In un report presentato alle Nazioni Unite, a nome di tutte le vittime di violenze sessuali durante i conflitti, l’Inviata Speciale del Segretario Generale delle Nazioni Unite, Margot Wallström, definisce gli abusi sessuali come un’ “arma da guerra”. Ricorda che lo scenario più terribile di tali violenze è l’Africa subsariana, ma cita anche i casi di Bosnia Erzegovina, Nepal, Timor-Leste, Mianmar, Sudan e Colombia.
Al giorno d’oggi la natura dei conflitti è cambiata, sebbene gli abusi sessuali siano un fenomeno storico, i civili ne sono le maggiori vittime e tra questi sfortunatamente le donne e i bambini risultano essere i più colpiti. La violenza sessuale è impiegata come una startegia di guerra.

Il caso più grave di abusi sessuali si è verifcato nella Repubblica Democratica del Congo (RDC), con oltre 300 vittime; l’Inviata Speciale ricorda le violenze di massa perpetuate tra il 30 Luglio e il 2 Agosto 2010 nella regione Walikale ad est della RDC. La Wallström crede fermamente che sia necessario chiarire come sia possibile che i caschi blu dispiegati sul campo non abbiano considerato i “campanelli d’allarme” e non si siano resi conto di ciò che stava realmente accadendo nella zona. Dopo il disastro, si avverte il bisogno di una maggiore comunicazione tra le forze di sicurezza, i villaggi e le comunità, oltre che la necessità di un’assistenza psicologica alle vittime, una forma di aiuto pressoché totalmente ignorata fino ad ora.
Margot Wallström crede che una delle priorità adesso sia quella di identificare i responsabili delle violenze e punirli; l’arresto al riguardo di Mayele, uno dei membri del gruppo armato Maï Maï Cheka, nella regione del Walikale nel Nord-Kivu, sembra essere un segnale positivo in questa direzione.

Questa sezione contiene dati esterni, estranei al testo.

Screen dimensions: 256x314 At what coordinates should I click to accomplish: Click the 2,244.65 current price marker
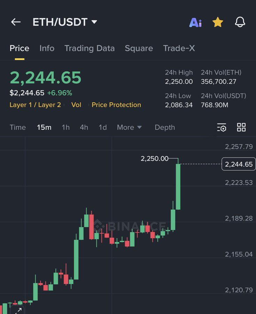(x=239, y=164)
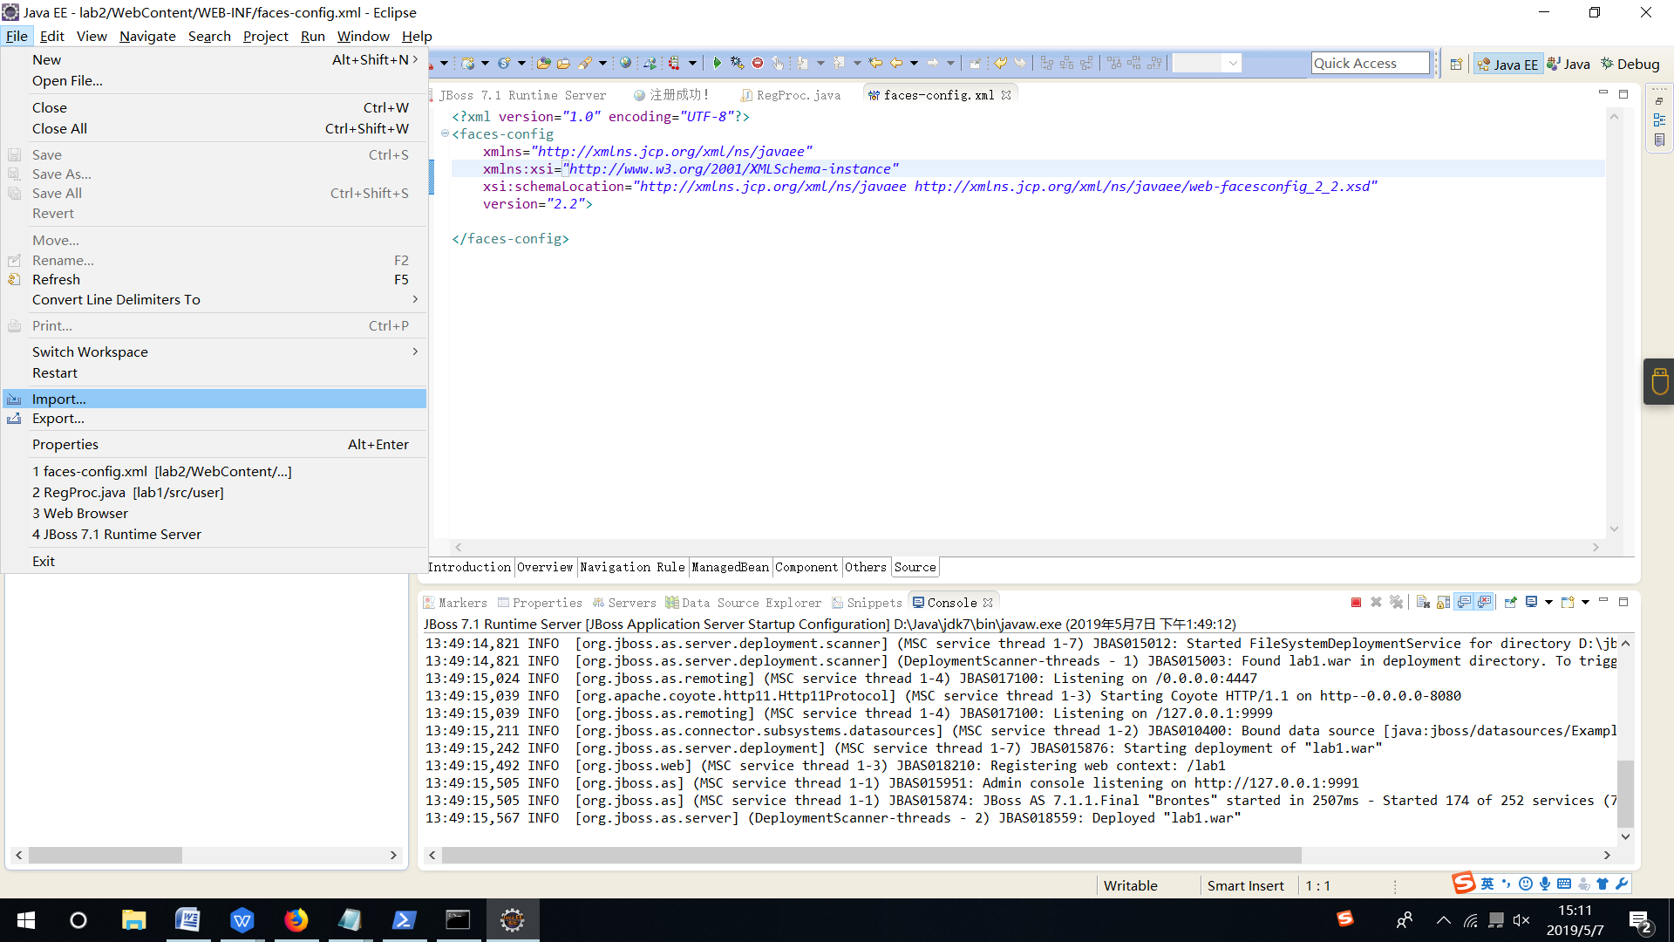The image size is (1674, 942).
Task: Click the console horizontal scrollbar
Action: pos(871,856)
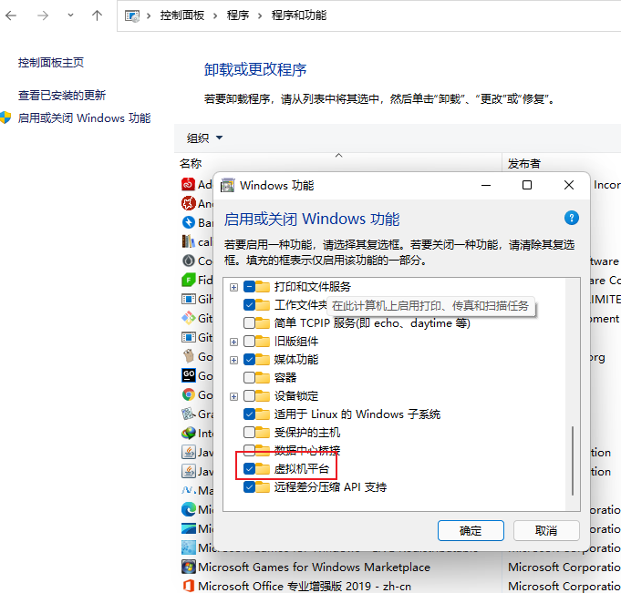This screenshot has height=593, width=621.
Task: Click the blue help question mark icon
Action: tap(572, 218)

Il Consiglio di sicurezza dell’ONU ha adottato quattro risoluzioni sul coinvolgimento delle donne nelle azioni per la pace e la sicurezza. Tra queste, la risoluzione 1899 (2009) è la più recente e riprende i concetti fondamentali già espressi nella risoluzione 1325 (2000), che sostiene la partecipazione delle donne nella promozione e il mantenimento della pace e della sicurezza, nella negoziazione della pace, e nelle operazioni di mantenimento della pace, negli aiuti umanitari e la ricostruzione dopo i conflitti. Le risoluzioni 1820 (2008) e 1888 (2009) trattano essenzialmente della prevenzione e della repressione delle violenze sessuali nei conflitti.
Rifacendosi alla già citata risoluzione 1325, che riconosce il ruolo centrale delle donne nei processi istituzionali per il ristabilimento della pace, l’Inviata Speciale denuncia la mancanza di volontà politica nel voler mettere in pratica tali prerogative azioni sul campo.
L’applicazione di queste risoluzioni richiede coraggio politico. “Penso che sia arrivato il momento di riconoscere che non è possibile nominare un team o una delegazione per negoziare la pace senza che vi siano delle donne tra i loro membri. Ancora troppo numerosi sono i negoziati di pace condotti senza la presenza delle donne. Ciò dovrebbe essere vietato. Non si possono negoziare trattati di pace senza che vi siano delle donne intorno al tavolo”, insiste la Signora Wallström.